I think words should have different definitions depending on the context.Sometimes dictionary writers even think this, as they give multiple definitions to some words.
I understand that your definition of text differs from mine, but I would argue that you are simply privileging different things from me in constructing that definition
@Lady If your definition of privileging simply means 'affecting the definition of words', then sure, I am privileging computers in this context. But if by privileging you mean 'treating in a way I don't treat other differing contexts', then I disagree.
@unspeakablehorror by “privileging” i mean, kind of, both: you are, for example, treating the computer affordance of copying and pasting as distinctive, but not stating, for example (to my knowledge), that text carved into stone or written on a whiteboard is not text, because you cannot cut it out and paste it onto a piece of paper (the way you can a newspaper clipping). nor do you merit things as text which a human can manually trace in a paint program, even tho that is a form of copying.

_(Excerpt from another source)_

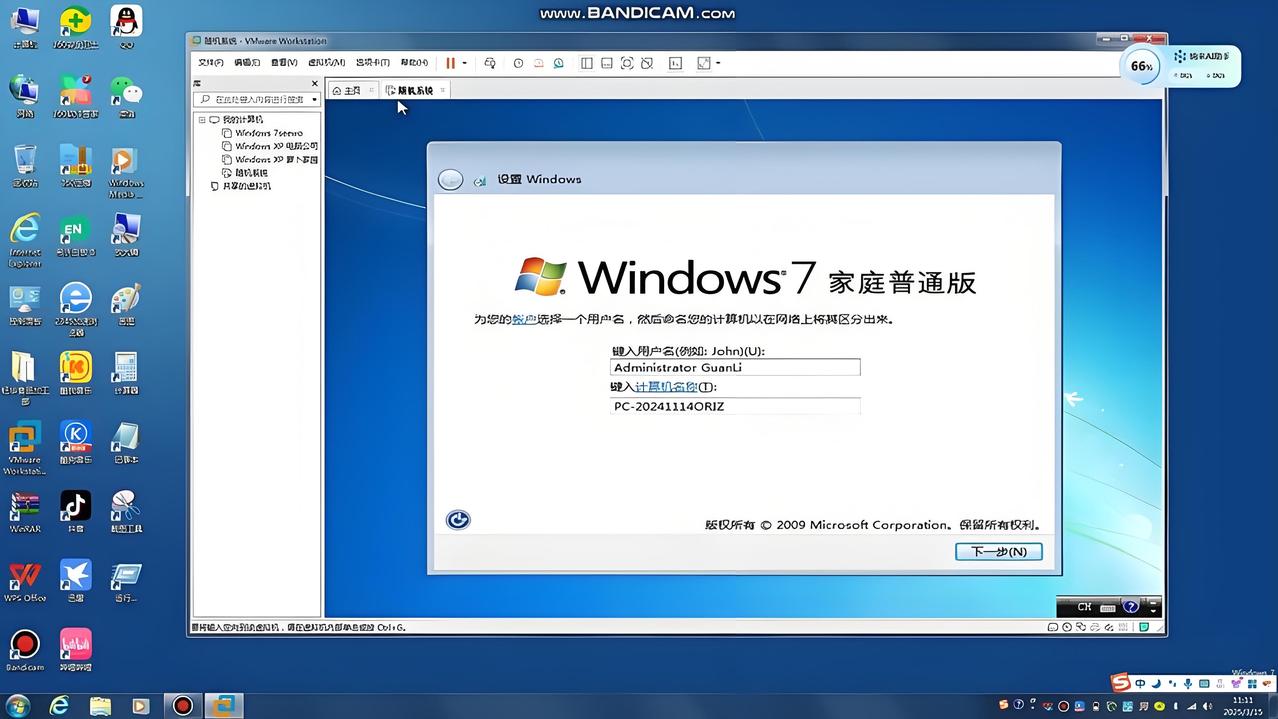Take a snapshot of the virtual machine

and certainly, you privelege assistive technologies being able to read a thing over humans being able to read it in your definition, because you find the former to be distinctive, and the latter not to be. you assign weight to computer processes which you do not consider significant as human processes. that is what i mean by “privileging”.

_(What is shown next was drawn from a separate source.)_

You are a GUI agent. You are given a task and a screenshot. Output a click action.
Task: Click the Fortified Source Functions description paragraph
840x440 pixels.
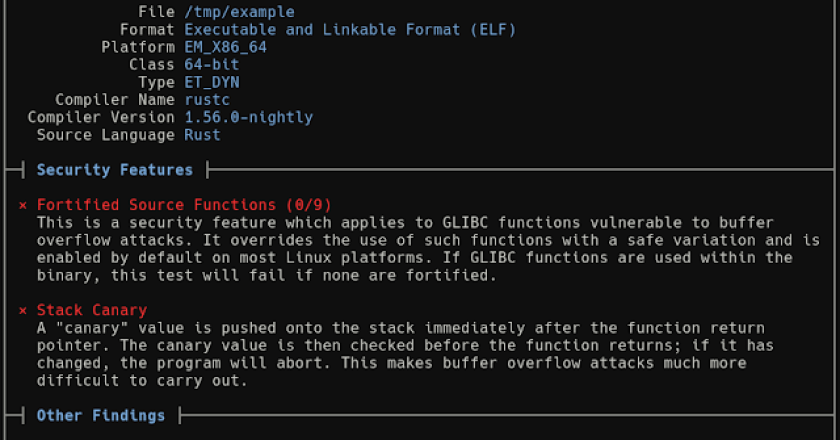pyautogui.click(x=428, y=250)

@Lady "and certainly, you privilege assistive technologies being able to read a thing over humans being able to read it"
Is the purpose of the assistive technology to help computers read text, or to help humans read it? If I were privileging the computers themselves over that of humans in that context, I would be saying things like 'Python is a language when on a computer but English isn't'. But that's not what I'm saying. What I'm privileging are significant functional differences for humans.
@Lady "but not stating, for example (to my knowledge), that text carved into stone or written on a whiteboard is not text, because you cannot cut it out and paste it onto a piece of paper (the way you can a newspaper clipping)."

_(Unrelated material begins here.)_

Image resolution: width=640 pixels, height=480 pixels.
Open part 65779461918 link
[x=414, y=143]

You are correct that I am not making these kinds of distinctions, but I would not necessarily consider it invalid for someone to do so. Perhaps someone considers text on a whiteboard text only if it can be erased and added with ease. I think that's valid.
@Lady "nor do you merit things as text which a human can manually trace in a paint program, even tho that is a form of copying."
Yes, my definition considers this distinct from copy-pasting ability because of the order of magnitude of difference in difficulty involved in doing this.
@Lady Merriam-Webster agrees with me (though I would've phrased this definition differently):
5b. matter chiefly in the form of words or symbols that is treated as data for processing by computerized equipment
| text-editing software
@Lady Yes and no. They both have a partial overlap of definition in terms of being symbols with the ability to record and impart meaning to people, but the functional capabilities are part of the definition of text to me, and those change depending on whether text is on the computer or not. I'm viewing this in the context of a more formalized version of coercion (https://socialsci.libretexts.org/Bookshelves/Linguistics/Analyzing_Meaning_-_An_Introduction_to_Semantics_and_Pragmatics_(Kroeger)/05%3A_Word_Senses/5.04%3A_Context-dependent_extensions_of_meaning) in that I think of the formal definition as literally changing depending on the context.